2021 STATE OF OUR CITIES
The (Un)Fair Cape: There’s a way to go before the poor see some of Cape Town’s sparkle
According to practically every empirical metric, the DA-governed City of Cape Town outperforms South Africa’s other metros. But for the residents of the Cape Flats and the city’s townships, this may be scant consolation.
How do you measure how well a city does at providing for its residents? You can monitor the provision of basic services. You can consult the Auditor-General’s reports on municipal spending. You can look at metrics like the employment rate and the average annual household income. You can survey public spaces to see how well they are maintained. Or you can seek out more touchy-feely indexes, like “citizen satisfaction and trust”.
On almost every measurement one can devise, the DA-governed City of Cape Town outperforms South Africa’s other metros. The 2021 Citizen Satisfaction Index published by Consulta puts Cape Town more than 10 points ahead of its nearest municipal rivals and categorises it as the only metro “performing significantly ahead of par”. The index does note, however, that Cape Town declined by 4.1 points from its 2020 rating.
Underspending on budget
One of the only municipal ranking projects to score another metro higher than the City of Cape Town was News24’s Out of Order index, which recently gave eThekwini a one-point higher score, at 62/100, than the City of Cape Town at 61/100. This result might seem confounding to the residents of eThekwini, with Daily Maverick recently reporting that water infrastructure in the municipality has decayed to such a degree that around 300 leaks a day are being experienced.
News24 explains: “The difference in scoring that saw eThekwini score slightly higher than Cape Town is due to Cape Town underspending against its budgeted operating expenditure in 2018/19.”
Cape Town’s underspending on its capital budget was also flagged as a concern by economic analyst Reg Rumney in a piece looking at the finances of Johannesburg and Cape Town. Rumney also highlighted as worrying the tendency by the City of Cape Town to spend too little of its capital budget on asset renewal, and too much on new assets.

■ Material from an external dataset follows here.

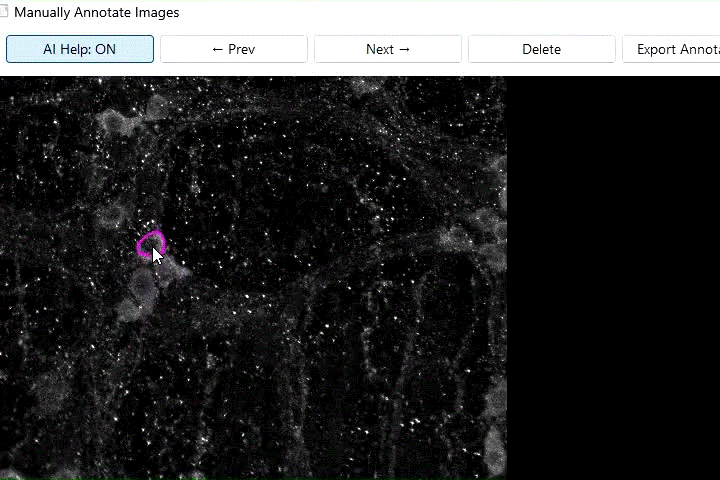
Task: Click the faint cell at image's top edge
Action: (x=365, y=84)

In response to this criticism, City of Cape Town spokesperson Luthando Tyhalibongo told Daily Maverick that the “small percentage” of its capital budget that is not spent is due largely to “factors outside the control of the City”.
The city also rejects the idea that it is not spending enough on asset renewal: Tyhalibongo says that it spent 55% of its 2020/2021 capital budget on asset renewal, while the National Treasury sets the norm for asset renewal spending at 40% of the budget.
Does Cape Town work for the poor?
One of the arguments most frequently levelled against Cape Town is that its affluent Atlantic Seaboard and wealthy leafy suburbs work beautifully for its residents, but the same cannot be said for the Cape Flats or the city’s townships. This is a charge the DA has been strenuously pushing back on ahead of Monday’s local government elections, with the party’s head of policy Gwen Ngwenya writing of the province more generally: “The elite areas in the Western Cape are better than elite areas elsewhere, but so do poorer households fare better than they would elsewhere.”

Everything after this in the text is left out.